Ce que je prends au petit-déjeuner
Je commence par un café plutôt léger, mais bien aromatique, que je prépare dans une machine et qui va réveiller toute la maison par son parfum. Je passe ensuite à une autre machine et je fais un expresso très serré. Là tout est manuel et prend un certain temps : chauffer la tasse, laisser respirer les grains de café, les moudre, ajuster la pression, la température, l’eau et laisser couler doucement, tout doucement… C’est un rituel matinal essentiel pour moi, comme celui d’accompagner ce café par la lecture d’un poème. Après viennent d’autres cafés !
Ma première œuvre d’art
Il y a certainement d’autres exemples, mais celui auquel je pense souvent en ce moment, c’est quand j’avais 16 ans et que j’ai voulu avoir mon premier atelier, mais que mes parents n’avaient pas la place nécessaire. Avec l’argent d’un job d’été, j’ai acheté une cabane de jardin que j’ai installée avec l’aide de mon père sur notre petite terrasse du troisième étage. Une fois la cabane aménagée, je n’y ai jamais mis les pieds. Jusqu’à aujourd’hui je n’ai toujours pas d’atelier proprement dit. C’est certainement ma première œuvre d’art que je pourrais définir comme étant conceptuelle et contextuelle, impliquant un déplacement et une temporalité précis. Je comprends aujourd’hui que c’est le processus et l’idée qui m’avaient fascinés. Cette cabane en bois de quatre mètres carré, est toujours là, elle prolonge l’espace de vie de la maison vers l’extérieur. C’est ce qui m’intéresse : ouvrir de nouvelles façons d’habiter les endroits par lesquels on transite.
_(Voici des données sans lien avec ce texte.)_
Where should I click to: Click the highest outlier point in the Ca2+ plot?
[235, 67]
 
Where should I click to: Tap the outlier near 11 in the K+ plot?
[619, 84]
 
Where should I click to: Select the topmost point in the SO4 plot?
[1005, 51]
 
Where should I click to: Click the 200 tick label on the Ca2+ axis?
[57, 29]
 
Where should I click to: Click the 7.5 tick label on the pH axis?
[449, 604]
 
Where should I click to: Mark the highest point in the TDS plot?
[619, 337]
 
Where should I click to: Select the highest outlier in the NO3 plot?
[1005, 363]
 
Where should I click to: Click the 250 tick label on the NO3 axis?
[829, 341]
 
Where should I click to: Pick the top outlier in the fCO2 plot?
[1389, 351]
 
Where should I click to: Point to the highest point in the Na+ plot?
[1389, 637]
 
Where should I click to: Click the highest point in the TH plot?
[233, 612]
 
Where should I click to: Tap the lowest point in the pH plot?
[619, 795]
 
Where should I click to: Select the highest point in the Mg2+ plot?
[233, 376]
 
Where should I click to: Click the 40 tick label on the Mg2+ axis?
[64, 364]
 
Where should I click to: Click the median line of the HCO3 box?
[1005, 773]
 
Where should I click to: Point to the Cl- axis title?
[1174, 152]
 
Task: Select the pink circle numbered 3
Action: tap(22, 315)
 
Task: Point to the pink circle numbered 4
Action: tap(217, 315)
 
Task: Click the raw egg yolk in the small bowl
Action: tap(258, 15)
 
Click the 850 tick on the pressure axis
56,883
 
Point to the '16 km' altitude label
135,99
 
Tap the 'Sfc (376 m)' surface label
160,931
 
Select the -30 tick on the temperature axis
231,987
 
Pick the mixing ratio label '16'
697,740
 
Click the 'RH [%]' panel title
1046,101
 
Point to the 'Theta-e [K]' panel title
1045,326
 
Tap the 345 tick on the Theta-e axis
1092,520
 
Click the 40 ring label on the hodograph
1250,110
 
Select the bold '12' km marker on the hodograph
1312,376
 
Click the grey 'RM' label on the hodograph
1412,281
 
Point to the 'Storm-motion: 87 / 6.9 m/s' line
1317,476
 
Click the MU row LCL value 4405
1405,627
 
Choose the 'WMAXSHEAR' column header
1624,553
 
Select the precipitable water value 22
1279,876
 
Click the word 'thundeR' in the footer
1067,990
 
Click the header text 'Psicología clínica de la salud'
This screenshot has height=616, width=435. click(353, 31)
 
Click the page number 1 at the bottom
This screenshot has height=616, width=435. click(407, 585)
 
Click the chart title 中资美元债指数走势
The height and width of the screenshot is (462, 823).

La raison pour laquelle je fais de l’art
Une nécessité.
Ce que je fais mis à part de l’art
Pour moi rien n’est à part de l’art, mais considérons que marcher, lire, écrire, penser, discuter, divaguer, errer, voyager et passer beaucoup de temps avec ma famille et amis autour de bons repas sont des pratiques corollaires à l’art.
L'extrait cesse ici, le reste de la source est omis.